Un navire militaire iranien brûle puis coule en mer d’Oman (VIDEOS)

Après un incendie majeur, la Kharg, navire de la Marine iranienne, a coulé en mer d’Oman ce 2 juin, ont annoncé les autorités militaires du pays. Une zone marquée par de fortes tensions entre l’Iran et les marines américaine et israélienne.

La Marine iranienne a annoncé ce 2 juin le naufrage d’un navire auxiliaire de plus de 200 mètres de long en mer d’Oman, après des heures de lutte contre un incendie qui s’était déclaré à bord le 1er juin.

Comme le rapporte l’AFP, l’équipage de ce bâtiment, le Kharg, a pu être évacué avant que le navire ne sombre au large du port de Jask, dans le sud de l’Iran, indique un communiqué de la Marine.

Les forces navales de la République islamique présentent le Kharg comme un «navire-école de soutien» en service depuis «plus de quatre décennies». Mais selon GlobalSecurity.org, site américain spécialisé dans les questions militaires, il s’agit d’un pétrolier «ravitailleur» et «porte-hélicoptères» construit en Grande-Bretagne.

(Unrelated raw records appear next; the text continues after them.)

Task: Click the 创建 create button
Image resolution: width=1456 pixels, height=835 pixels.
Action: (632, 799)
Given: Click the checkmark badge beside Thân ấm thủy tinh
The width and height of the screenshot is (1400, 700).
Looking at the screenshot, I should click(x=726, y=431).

Commandé sous le règne du dernier chah, le bâtiment, long de 679,5 pieds (207 mètres) a été livré en 1984, soit après la révolution iranienne de 1979 et alors que la jeune République islamique était en guerre contre l’Irak, ajoute le site.

La télévision d’Etat iranienne a diffusé des images apparemment prises du rivage montrant une épaisse colonne de fumée s’élevant au large au-dessus d’une mer turquoise, indiquant qu’il s’agissait du Kharg en train de brûler.

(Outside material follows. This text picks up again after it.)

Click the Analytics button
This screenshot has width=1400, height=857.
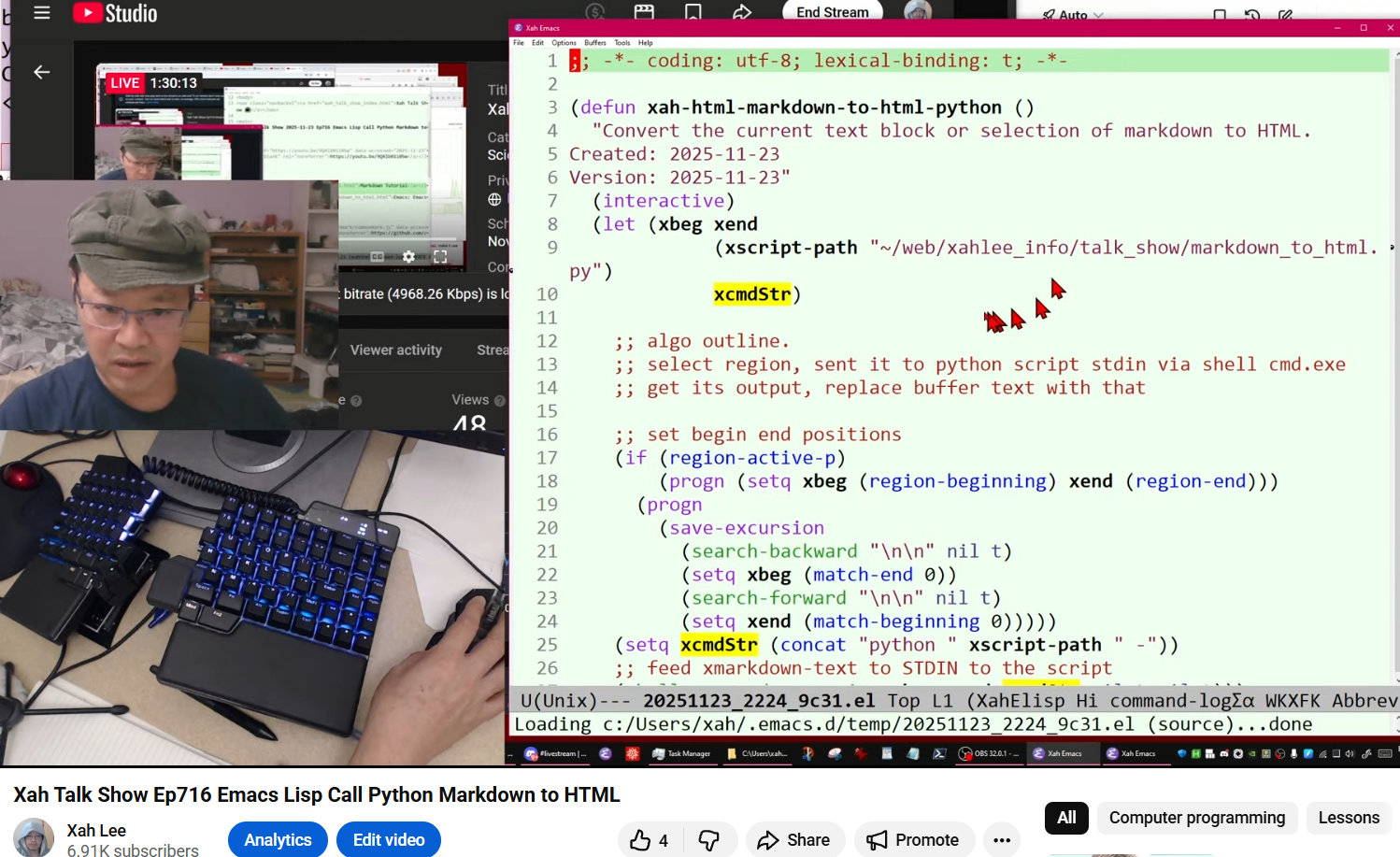click(x=278, y=840)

Selon la Marine iranienne, le feu s’est déclaré dans l’«un des systèmes» du navire. Le communiqué ne donne aucune précision supplémentaire, notamment sur la cause de l’incendie.

Les secours ont lutté «pendant 20 heures» après que les marins eurent été évacués vers la côte, «mais compte tenu de la propagation de l’incendie, la mission de sauvetage du Kharg a échoué et le navire a coulé près de Jask», écrit la Marine.

Le texte ajoute que le bâtiment avait effectué ces jours-ci une «mission d’entraînement» dans les eaux internationales.

Fortes tensions en mer d’Oman

En 2020, 19 marins iraniens avaient été tués lors de manœuvres après qu’un bâtiment de guerre eut été touché par un tir ami.

En avril, Téhéran avait annoncé qu’«un navire commercial» iranien, le Saviz, avait été endommagé en mer Rouge par une explosion d’origine indéterminée.

Le New York Times avait de son côté rapporté que le Saviz avait été visé par une attaque de «représailles» israélienne après «des frappes antérieures de l’Iran contre des navires israéliens».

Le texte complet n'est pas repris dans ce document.